HistoriesSMUnderlying Arnold’s critiques of America’s consumer culture is an implicit acknowledgment of the economic engine driving mass production. Many of Arnold’s paintings allude to corporate business culture and the resources required to keep offices running throughout the country. The Business in America is Business (2008) and Means of Communication (2008) both depict streets littered with discarded office correspondence, perhaps cast from the skyscrapers of urban financial districts during past ticker-tape parades.
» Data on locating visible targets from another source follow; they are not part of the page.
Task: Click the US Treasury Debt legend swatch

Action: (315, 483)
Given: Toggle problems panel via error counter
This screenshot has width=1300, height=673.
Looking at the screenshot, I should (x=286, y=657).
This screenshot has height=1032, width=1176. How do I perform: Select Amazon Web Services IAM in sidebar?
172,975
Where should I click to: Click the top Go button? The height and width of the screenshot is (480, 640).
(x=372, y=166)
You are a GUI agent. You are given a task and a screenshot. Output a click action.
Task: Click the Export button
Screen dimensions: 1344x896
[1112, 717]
It is especially ironic that the global financial services firm Lehman Brothers acquired one of Arnold’s paper accumulation paintings, Means of Communication (2008), for its corporate art collection not long before the company declared bankruptcy in 2008—the largest U.S. bankruptcy filing in history.

“Arnold’s works ask viewers to consider how one’s individual behaviors interface with ongoing cycles of industrial production and consumption,” says Ann M. Wolfe, Curator of Exhibitions and Collections, Nevada Museum of Art. “They ask us to acknowledge and celebrate hard work, but to consider the irrevocable consequences of our labors.”
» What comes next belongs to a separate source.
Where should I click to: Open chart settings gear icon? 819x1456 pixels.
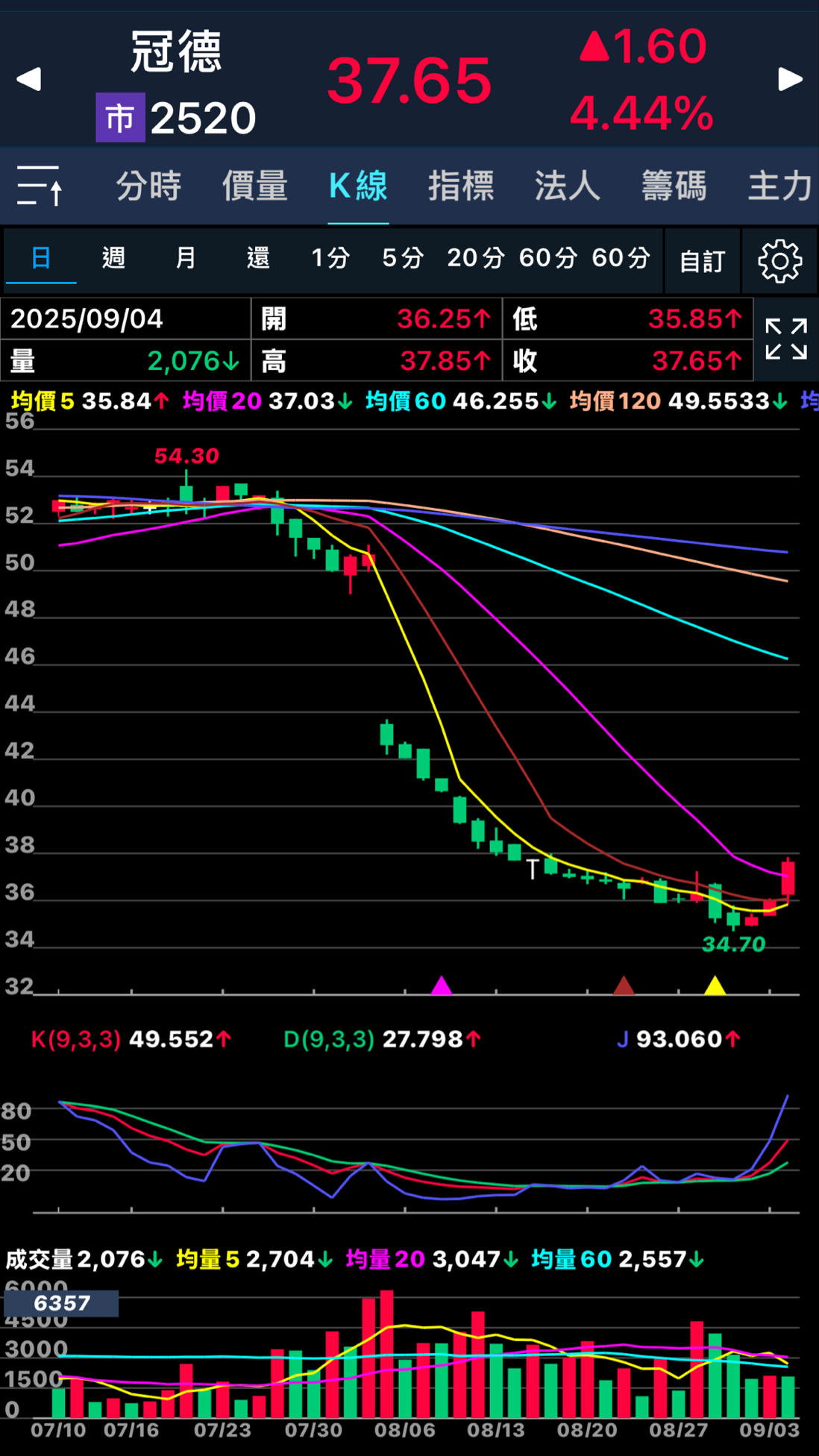pos(779,261)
In conjunction with the exhibition, a special dialogue between San Francisco Chronicle Art Critic Kenneth Baker and artist Chester Arnold takes place Saturday, September 11 from 5:30 to 8 pm. Join Baker and Arnold as they discuss Arnold’s work on display in the Feature Gallery. A reception following dialogue is included in the ticket price. Cost: $15/$12 Museum Members; $18 at the door.

Chester Arnold: On Earth as It Is in Heaven is presented at the Nevada Museum of Art from August 14 through October 17, 2010 as part of the Museum’s wide-ranging Art + Environment Series, which provides timely, engaging, and rewarding educational opportunities for artists, scholars, and communities to engage with ideas pertinent to the intersections of art and environments. In 2009, the Museum launched the Center for Art + Environment, an international initiative that supports the practice, study, and awareness of creative interactions between people and the natural, built, and virtual environments. A book, published in conjunction with the exhibition, will be available in the Museum Store featuring essays by Ann M. Wolfe, Curator of Exhibitions and Collections and Colin M. Robertson, Curator of Education.